2021年は本をめちゃくちゃ読んだ。読書メーターに登録した冊数で89冊。4月か5月くらいに「この調子で年間100冊を目指そう」と思ってモリモリ読んだけど、結局100冊には届かなかった。今はいいとこ取りで100冊/年を目指しているところ。

もともと本を読むのは好きだったけど、2021年は特に意識して、たくさん本を読むようにした。
すると結構、生活が変わってきた気がする。

会社をやめた

大きく変わったことのひとつが、退職である。いろんな本を読んでいるうちに、資本主義だるい、ブルシット・ジョブだるい…という気持ちになり、退職に至った(念のために記しておきますが、もちろんもっとたくさんのことを考慮しての決断です)。
その後は在宅勤務ができるアルバイトなどをして過ごしている。収入は激減したし、今後どうやって食い扶持を維持していくか、みたいな大きな課題はあるのだけど、とりあえず生活には大きな変化があった。


特に大きかったのは、めっちゃ話題になっていた『ブルシット・ジョブ』。化学系のメーカーで総務人事をしていて、まさに自分に当てはまる部分も多かった。毎日なにをやってるんだろう、と思うようになった。

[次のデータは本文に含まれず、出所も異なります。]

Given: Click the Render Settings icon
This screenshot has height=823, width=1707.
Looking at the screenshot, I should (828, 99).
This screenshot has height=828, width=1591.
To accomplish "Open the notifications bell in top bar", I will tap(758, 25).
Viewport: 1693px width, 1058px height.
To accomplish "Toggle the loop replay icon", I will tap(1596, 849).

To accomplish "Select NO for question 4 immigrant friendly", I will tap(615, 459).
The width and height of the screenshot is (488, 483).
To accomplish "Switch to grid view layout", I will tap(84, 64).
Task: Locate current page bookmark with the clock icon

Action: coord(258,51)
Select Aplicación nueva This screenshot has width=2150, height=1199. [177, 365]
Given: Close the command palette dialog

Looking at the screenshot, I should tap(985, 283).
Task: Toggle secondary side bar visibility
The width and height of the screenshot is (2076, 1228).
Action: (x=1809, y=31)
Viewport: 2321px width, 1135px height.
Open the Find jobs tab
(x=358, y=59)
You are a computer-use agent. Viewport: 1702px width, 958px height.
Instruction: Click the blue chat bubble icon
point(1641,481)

自分のデスクで昼休みに読んでいたけど、よく考えるとデスクでブルシットジョブを読みだす社員は絶対辞める。

www.iwanami.co.jp


他にも、100分de名著『幸福論』(ラッセル)で不幸せの条件として「自分の持つ能力が発揮できていない」ことが挙げられていたり、ナリワイ伊藤さんが『イドコロをつくる』で指摘した「イドコロ」の概念も、決断の材料になった。「正気を保つため」の場の条件を裏返すと、それって会社のことやん、と思えたのだ。

100分de名著 ラッセル『幸福論』 2017年11月 | NHK出版

【東京書籍】 一般書籍 文芸 イドコロをつくる

本書では、威圧的な圧力がなく、思考が開放され、ときには鼓舞されるような場、「イドコロ」について考える。
(『イドコロをつくる』伊藤洋志 序文)


とにかく、退職に至るきっかけになるような読書経験が確かにあって、本を読んで人生を動かされることってあるのか〜、みたいな新鮮な驚きがあった。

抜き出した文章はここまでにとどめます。